Introduce signallers for modular integrator
In the current do_md() function, code flow is governed by booleans
set on every iteration of the simulator loop (e.g. bNS, do_ene,
bCalcEner, etc). In a modular simulator, we want to avoid common,
quasi-global variables. This change proposes an approach to replace
these booleans by a signaller-client system. An object ("signaller")
is thereby responsible to decide when specific events are happening,
and is informing its clients about it. This approach is implemented
for five types of events, namely neighbor-searching steps, logging
steps, energy-calculation steps (energy, free energy and virial
calculation), the last step, and trajectory (x/v/f and energy)
writing steps.
These signallers are designed to run at the beginning of scheduling
for a specific step.
If signallers depend on each others, they need to be ran in their
order of dependency. To illustrate this, consider the case of energy
calculation. This signaller can run by itself, checking if the
current step is an energy-calculation step. It can also be triggered
by the trajectory signaller, since the energy signaller is a client -
another way to say that we should calculate energies if we want to
write to the energy trajectory in this step. While we could imagine
that the trajectory signaller triggers a callback which in turn
informs the energy clients about the next step, this becomes shaky
when a signaller depends on more than one other signaller. Running
the signallers in their order of dependence, on the other hand, is
stable as long as there are no cyclic dependencies (which should
never happen). In our example, we therefore require the trajectory
signaller to run before the energy signaller. The builder, which
also registers signallers which each others, is responsible to keep
the signallers in order. This is trivially done by adding the
signallers to a vector right after building them.

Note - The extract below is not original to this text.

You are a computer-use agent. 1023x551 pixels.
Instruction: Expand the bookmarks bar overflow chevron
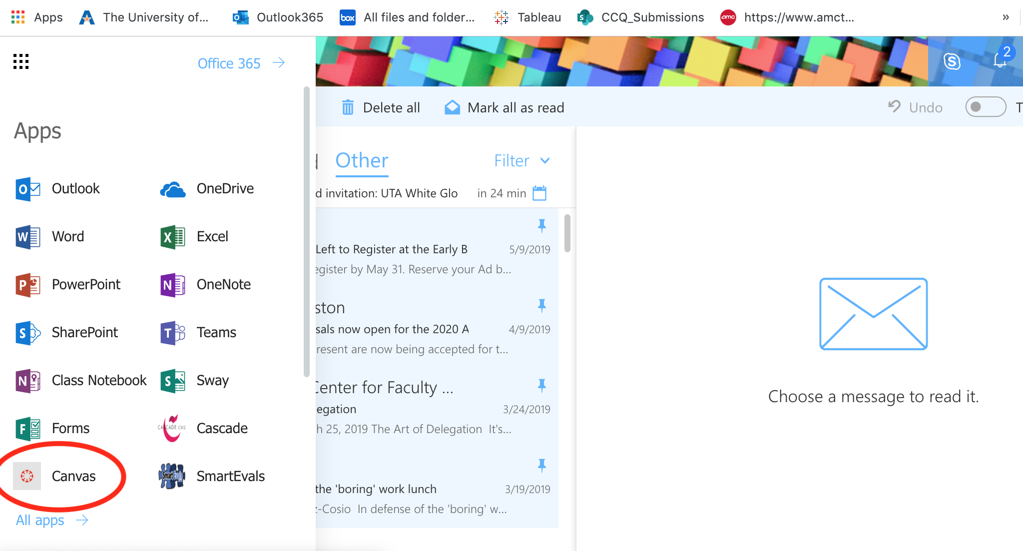click(1006, 17)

The TrajectoryElement is both a simulator element (as it needs to run
periodically to output state or energy information to file) and a
signaller (as it needs to warn the state / energy objects that a
writing step is coming up). The TrajectoryElement is built around the
gmx_mdoutf object, which it owns. It can therefore not easily be
split into a element and a signaller part, or into a state writing and a
energy writing part. During the simulator run phase, it is
calling its trajectory clients (which do not necessarily need
to be identical with the signaller clients), passing them a valid
output pointer and letting them write to trajectory. Unlike the
legacy implementation, the trajectory element itself knows nothing
about the data that is written to file - it is only responsible
to inform clients about trajectory steps, and providing a valid
file pointer to the objects that need to write to trajectory.
This commit is part of the commit chain introducing the new modular
simulator. Please see docs/doxygen/lib/modularsimulator.md for details
on the chosen approach. As the elements of the new simulator cannot all
be introduced in one commit, it might be worth to view Iaae1e205 to see
a working prototype of the approach.